OnePlus’s budget Nord lineup, long the brand’s volume driver in big markets like India, took a direct hit from the shortfall, Android Headlines reported. A trade secret lawsuit filed by Apple has added further pressure on Oppo’s broader business, the outlet said.
That growth era’s over. The company is now doubling down on China and retreating from the rest of the world.
Maurice Klaehne, a senior research analyst at Counterpoint Research, told TechCrunch that OnePlus’s expansion phase has run its course. IDC separately reported that China’s own smartphone shipments fell 4.3% year over year in the second quarter, to roughly 66 million units, the fifth straight quarterly decline, with only Apple and Huawei managing to grow.
Nothing and Motorola Wait for the Leftovers
Every brand that steps back leaves shelf space behind, and this one is no exception. When OnePlus phones started disappearing from Best Buy displays, Nothing hardware moved in to fill it, a fitting turn since Nothing was founded in 2020 by OnePlus co-founder Carl Pei after he left the company.
OnePlus now trails smaller US contenders like Motorola and Google, according to MacRumors, in a market where Apple and Samsung already dominate the top end.
- 22%: Samsung’s share of the global smartphone market in the second quarter of 2026, holding the top spot, according to Omdia.
- 20%: Apple’s share in the same quarter, a record for the company, per the same Omdia figures.
- 10%: Oppo’s global market share this year, down two percentage points from 2025, as the company slipped to fourth place worldwide by shipments, Neowin reported.
Bloomberg, which first reported that OnePlus would begin ceasing operations in the US and Europe as part of a wider restructuring at Oppo, formally Guangdong Oppo Mobile Telecommunications Corp. Ltd., also noted the human cost. Some OnePlus staff in the affected regions may transition to roles at Oppo or Realme; many will not.
OnePlus spent a decade selling the idea that a great phone did not need a great price tag. That shelf space now belongs to the company its own co-founder started after he walked away.
Frequently Asked Questions
Will My OnePlus Phone Still Get Software Updates?
Yes. OnePlus says every existing device keeps receiving software updates, security patches, and applicable support regardless of region, and owners who move to ColorOS 17 get the option to roll back to OxygenOS, though the exact rollback builds have not been published yet.
Can I Still Buy a New OnePlus Phone in the US or Europe?
For now. Current inventory, including the OnePlus 15, keeps selling until stock runs out. After that, OnePlus will not launch new phones in North America or Europe, and Oppo has no plans to sell devices directly in the US to fill the gap.
Is OxygenOS Completely Discontinued?
Not immediately. Devices outside the Android 17 update window keep getting OxygenOS maintenance patches and security fixes, but OnePlus has not published a rollout roadmap showing which devices qualify for the ColorOS 17 switch or on what schedule.

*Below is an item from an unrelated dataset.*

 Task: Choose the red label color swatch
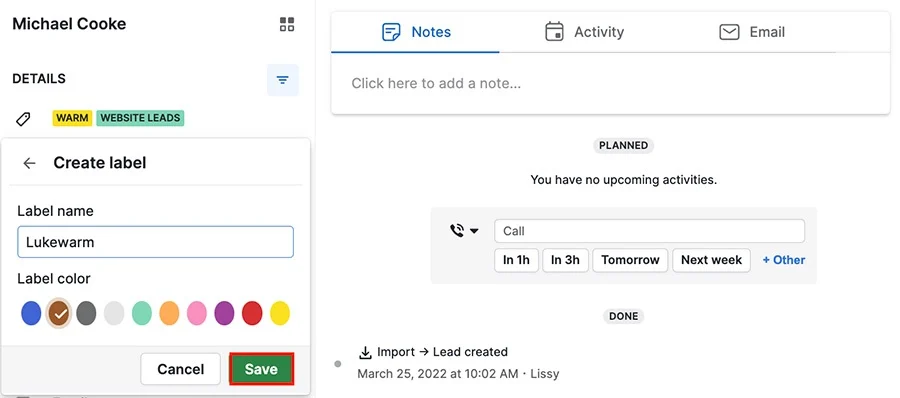pyautogui.click(x=252, y=314)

Is OnePlus Actually Leaving India?
Not according to the company. OnePlus India has called exit reports unverified speculation and points to new product launches as proof, but Bloomberg’s sourcing says the wind down could reach India at some point in 2027, and the two accounts remain unreconciled.
What Is Happening to Realme?
Realme is dropping Realme UI for ColorOS 17 on the same Android 17 timeline as OnePlus, and it is also pulling back from mainland China to focus on international markets, including the Nordic region, where Oppo says the brand already performs well.